_Source document_
# # # # #

Because taxpayers, while angry enough to vote out of office the Cobb County commissioner responsible for bringing the Braves out of Atlanta, aren't angry enough to demand resources for the mentally ill and drug addicted. We'd rather sweep those problems under a bridge and hope they go away.

Well this time it blew up in our faces.

I told myself, while trying desperately to light a crack rock as gusts of wind whipped my face, that no one loved me and no one cared where I was or what would become of me under that bridge. I was a lost twenty-something-year-old who purposefully pursued drugs as an escape from pain and negativity. Without any solid coping mechanisms, my anxiety and frustration fettered me.

Eleby and I could have been classmates in high school. My wealthy parents fostered my independence to the point of enabling my self-destruction, while we don't know why or how Eleby ended up living under that bridge.

A Facebook user named Allen Dean posted a comment that went viral hours after the warrant for Eleby's arrest was reported. Dean said he'd met Eleby and tried to help him years ago, but Eleby suffered not only from addiction and poverty but also had a lower than average intelligence.

# # # # #

_Extracted information_
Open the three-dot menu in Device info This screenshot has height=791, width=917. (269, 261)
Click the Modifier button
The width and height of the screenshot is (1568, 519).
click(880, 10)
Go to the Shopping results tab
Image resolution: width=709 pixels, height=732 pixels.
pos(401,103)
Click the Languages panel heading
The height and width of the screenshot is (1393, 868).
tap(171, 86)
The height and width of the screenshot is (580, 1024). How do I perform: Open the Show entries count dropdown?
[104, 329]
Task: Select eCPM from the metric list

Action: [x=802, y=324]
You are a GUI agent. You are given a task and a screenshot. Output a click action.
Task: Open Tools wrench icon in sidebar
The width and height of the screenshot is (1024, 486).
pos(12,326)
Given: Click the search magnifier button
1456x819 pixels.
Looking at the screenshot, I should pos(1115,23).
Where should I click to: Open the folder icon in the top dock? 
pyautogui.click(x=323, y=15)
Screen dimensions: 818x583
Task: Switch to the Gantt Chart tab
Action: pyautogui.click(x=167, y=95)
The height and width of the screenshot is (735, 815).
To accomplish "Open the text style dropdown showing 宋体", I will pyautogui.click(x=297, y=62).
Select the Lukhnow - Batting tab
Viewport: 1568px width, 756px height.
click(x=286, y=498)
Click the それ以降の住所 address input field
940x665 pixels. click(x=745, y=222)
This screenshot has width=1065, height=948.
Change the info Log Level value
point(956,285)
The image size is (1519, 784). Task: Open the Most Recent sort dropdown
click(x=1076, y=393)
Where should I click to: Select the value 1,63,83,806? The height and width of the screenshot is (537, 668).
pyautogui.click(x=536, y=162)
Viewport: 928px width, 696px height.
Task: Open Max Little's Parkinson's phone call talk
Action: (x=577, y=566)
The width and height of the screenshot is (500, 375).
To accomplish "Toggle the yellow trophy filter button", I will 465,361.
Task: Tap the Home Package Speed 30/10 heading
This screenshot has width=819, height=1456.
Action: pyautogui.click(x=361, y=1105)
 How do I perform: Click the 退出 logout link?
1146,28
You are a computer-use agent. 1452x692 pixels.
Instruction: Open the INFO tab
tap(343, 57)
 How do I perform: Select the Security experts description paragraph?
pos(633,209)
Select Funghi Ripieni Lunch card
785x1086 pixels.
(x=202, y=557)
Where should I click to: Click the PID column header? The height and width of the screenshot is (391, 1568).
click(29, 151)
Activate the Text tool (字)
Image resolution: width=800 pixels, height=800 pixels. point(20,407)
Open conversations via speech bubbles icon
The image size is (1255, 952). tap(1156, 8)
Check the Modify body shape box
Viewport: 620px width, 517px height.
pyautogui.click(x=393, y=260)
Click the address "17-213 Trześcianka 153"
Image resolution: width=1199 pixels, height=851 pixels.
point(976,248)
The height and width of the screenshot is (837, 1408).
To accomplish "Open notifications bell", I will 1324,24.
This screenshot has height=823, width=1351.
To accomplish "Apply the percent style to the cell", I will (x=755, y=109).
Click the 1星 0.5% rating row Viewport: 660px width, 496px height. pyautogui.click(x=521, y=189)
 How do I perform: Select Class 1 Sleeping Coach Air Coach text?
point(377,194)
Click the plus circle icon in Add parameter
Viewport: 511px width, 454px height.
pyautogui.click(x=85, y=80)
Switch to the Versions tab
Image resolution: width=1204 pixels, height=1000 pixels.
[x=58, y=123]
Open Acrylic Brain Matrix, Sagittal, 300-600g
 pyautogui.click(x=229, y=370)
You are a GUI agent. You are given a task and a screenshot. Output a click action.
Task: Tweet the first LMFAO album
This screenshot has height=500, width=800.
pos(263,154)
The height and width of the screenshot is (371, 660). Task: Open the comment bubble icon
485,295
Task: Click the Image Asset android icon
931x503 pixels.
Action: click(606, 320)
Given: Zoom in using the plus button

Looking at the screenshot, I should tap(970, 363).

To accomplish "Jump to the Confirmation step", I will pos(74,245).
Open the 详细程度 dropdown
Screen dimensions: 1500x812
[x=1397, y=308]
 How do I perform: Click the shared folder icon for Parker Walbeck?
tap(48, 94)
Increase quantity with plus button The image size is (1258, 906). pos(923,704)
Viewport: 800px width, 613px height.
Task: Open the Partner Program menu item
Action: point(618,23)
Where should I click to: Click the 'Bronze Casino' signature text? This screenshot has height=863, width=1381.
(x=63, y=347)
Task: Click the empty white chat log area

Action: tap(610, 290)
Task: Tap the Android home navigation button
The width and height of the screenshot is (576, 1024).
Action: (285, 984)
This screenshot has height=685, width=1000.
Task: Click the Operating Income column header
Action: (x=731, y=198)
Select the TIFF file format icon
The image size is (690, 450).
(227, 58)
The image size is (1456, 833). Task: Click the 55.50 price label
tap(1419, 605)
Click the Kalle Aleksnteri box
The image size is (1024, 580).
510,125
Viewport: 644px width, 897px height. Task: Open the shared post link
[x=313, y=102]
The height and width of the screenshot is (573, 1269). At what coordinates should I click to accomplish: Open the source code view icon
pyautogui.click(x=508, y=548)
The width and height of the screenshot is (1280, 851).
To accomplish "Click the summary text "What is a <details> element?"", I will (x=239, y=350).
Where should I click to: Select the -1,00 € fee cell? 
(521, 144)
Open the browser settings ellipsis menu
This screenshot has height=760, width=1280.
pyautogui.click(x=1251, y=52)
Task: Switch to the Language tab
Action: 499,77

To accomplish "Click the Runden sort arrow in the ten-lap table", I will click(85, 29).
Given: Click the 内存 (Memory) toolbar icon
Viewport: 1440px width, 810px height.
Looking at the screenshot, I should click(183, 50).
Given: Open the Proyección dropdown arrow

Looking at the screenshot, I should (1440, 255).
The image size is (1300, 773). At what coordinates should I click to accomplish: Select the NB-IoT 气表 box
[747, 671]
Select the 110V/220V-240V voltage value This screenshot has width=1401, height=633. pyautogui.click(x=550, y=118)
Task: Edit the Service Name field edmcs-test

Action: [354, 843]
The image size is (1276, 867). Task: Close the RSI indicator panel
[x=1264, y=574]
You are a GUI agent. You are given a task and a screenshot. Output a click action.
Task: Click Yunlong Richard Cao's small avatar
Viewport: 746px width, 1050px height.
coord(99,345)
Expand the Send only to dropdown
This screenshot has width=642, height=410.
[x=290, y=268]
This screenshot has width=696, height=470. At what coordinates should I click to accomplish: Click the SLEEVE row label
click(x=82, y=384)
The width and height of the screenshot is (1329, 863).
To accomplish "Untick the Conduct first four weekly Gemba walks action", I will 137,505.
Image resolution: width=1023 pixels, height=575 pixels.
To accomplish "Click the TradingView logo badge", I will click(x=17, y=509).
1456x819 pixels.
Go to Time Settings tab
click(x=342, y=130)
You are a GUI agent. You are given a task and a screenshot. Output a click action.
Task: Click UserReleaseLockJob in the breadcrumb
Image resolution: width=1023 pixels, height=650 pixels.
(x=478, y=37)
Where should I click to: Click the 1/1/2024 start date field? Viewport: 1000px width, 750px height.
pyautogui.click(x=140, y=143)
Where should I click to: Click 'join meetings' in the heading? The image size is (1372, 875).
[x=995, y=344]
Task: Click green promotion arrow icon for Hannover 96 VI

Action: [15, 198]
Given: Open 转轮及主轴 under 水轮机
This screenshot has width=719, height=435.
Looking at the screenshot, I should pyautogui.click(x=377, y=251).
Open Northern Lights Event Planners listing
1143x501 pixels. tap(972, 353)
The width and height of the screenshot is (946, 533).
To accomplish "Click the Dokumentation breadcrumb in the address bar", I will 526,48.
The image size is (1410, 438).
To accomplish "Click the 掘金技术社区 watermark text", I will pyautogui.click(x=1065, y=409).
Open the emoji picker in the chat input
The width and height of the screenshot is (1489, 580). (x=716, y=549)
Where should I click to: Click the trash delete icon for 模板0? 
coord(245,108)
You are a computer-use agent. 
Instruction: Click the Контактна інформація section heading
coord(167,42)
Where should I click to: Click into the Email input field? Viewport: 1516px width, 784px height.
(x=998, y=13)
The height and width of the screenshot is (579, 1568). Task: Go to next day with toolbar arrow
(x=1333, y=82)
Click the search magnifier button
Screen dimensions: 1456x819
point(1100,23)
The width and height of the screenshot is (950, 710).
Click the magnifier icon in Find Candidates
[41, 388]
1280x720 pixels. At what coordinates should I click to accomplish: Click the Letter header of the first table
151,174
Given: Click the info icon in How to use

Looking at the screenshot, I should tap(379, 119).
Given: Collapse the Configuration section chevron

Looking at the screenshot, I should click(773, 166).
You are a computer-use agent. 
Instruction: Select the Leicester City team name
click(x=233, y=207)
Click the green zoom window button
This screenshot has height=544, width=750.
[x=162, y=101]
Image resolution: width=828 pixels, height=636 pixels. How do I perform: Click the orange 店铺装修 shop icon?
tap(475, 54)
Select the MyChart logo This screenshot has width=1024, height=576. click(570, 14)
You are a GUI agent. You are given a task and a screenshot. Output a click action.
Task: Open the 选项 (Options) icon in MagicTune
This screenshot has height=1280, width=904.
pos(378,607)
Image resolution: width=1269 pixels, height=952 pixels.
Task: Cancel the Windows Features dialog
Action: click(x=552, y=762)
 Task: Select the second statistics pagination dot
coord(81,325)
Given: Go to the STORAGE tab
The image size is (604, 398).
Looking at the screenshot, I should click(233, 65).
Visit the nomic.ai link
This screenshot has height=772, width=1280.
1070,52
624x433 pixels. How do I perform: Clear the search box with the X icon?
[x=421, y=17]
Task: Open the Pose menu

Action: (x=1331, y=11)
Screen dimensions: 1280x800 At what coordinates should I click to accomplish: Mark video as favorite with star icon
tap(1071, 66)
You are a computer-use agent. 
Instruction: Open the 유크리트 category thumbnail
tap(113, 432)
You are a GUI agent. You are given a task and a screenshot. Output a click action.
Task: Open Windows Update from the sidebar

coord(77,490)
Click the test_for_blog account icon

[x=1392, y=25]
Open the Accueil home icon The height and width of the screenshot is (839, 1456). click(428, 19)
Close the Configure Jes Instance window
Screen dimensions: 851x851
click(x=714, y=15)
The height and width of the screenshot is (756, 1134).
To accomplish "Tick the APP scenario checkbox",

# # # # #

_Task to carry out_
Pick up the first-person essay about Eleby and life under the bridge right after its closing sentence about Allen Dean's Facebook comment, and write the next part.

_Answer to this exercise_
This is not the sort of person lawmakers seek to help for many reasons, not the least of which is likelihood of relapse. Dean said Eleby lived under that bridge to be closer to an Alcoholics Anonymous meeting.

I don't know what it would cost for local cities in the metro Atlanta area to provide solid resources for homeless people to treat mental health issues and combat addiction, but I will go out on a limb and say it would have been money well spent if it kept a man with a crack addiction from burning down a bridge that will now take at least $10 million and several months to repair. That's what the federal government has already agreed to send to Georgia.

One in four of us has a mental illness, according to the National Alliance on Mental Illness. Those like me have what doctors call a borderline personality disorder. I was a high-functioning mess who'd followed a syringe down the depression rabbit hole because I couldn’t maintain a stable relationship and every emotional injury felt like my flesh was on fire.

I had to learn to breathe air without gulping, how to meditate and calm my mind along with my blood pressure.

AA and its sister Narcotics Anonymous didn't help me much. I used the meetings as a way to connect to those who'd drag me further down. Looking for love in all the wrong places, apparently.

After a few misdemeanor arrests led to felony charges, I tried again to get well and moved back in with my mom about 2007. What saved me was unconditional love from a man who supported my best intentions and acted as an anchor. When he had to bail me out after a binge, I told myself it was time to get serious or give up because he didn’t deserve to go through what I’d put my family and previous lovers through.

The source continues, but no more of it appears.